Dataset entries
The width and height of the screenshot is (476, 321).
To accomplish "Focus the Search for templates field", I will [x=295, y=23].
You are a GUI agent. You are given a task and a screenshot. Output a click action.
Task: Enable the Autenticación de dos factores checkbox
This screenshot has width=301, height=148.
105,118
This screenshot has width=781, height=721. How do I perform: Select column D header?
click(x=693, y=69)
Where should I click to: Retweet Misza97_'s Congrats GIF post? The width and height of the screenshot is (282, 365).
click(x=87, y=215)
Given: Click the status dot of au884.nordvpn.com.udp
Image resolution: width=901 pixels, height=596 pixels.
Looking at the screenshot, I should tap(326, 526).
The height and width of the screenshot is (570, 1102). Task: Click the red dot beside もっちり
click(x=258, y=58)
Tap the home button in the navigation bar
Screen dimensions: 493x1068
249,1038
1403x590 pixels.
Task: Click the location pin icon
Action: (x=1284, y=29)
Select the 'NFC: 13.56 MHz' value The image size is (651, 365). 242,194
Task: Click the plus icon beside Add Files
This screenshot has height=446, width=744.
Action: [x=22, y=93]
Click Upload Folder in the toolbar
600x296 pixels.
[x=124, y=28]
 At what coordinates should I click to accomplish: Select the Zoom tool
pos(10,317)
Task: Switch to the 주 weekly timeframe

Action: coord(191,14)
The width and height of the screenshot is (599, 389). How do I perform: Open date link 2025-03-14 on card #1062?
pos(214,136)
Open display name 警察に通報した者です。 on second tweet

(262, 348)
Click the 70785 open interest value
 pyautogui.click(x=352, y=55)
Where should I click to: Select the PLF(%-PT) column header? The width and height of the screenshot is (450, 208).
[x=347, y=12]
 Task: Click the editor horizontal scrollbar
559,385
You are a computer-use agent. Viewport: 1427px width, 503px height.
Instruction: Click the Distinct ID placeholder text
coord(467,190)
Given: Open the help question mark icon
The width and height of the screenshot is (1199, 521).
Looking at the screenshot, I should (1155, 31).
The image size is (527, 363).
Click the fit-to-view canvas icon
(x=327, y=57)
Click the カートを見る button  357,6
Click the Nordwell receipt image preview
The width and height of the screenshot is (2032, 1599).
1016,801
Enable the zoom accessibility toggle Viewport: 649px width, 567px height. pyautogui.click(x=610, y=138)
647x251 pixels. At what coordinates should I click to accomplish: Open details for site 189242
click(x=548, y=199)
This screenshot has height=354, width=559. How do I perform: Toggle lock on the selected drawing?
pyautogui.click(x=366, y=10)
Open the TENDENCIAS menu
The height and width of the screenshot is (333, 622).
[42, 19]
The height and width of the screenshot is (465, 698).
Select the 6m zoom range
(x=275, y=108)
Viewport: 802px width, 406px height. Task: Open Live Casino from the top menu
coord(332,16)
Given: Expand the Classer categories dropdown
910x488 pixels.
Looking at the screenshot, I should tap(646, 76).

→ THE PROBLEM: Look back at the data above. Transcribe exactly the lines starting at the line that contains "Where should I click to: Retweet" and ending at the line that contains "Given: Click the".

→ SOLUTION BELOW:
Where should I click to: Retweet Misza97_'s Congrats GIF post? The width and height of the screenshot is (282, 365).
click(x=87, y=215)
Given: Click the status dot of au884.nordvpn.com.udp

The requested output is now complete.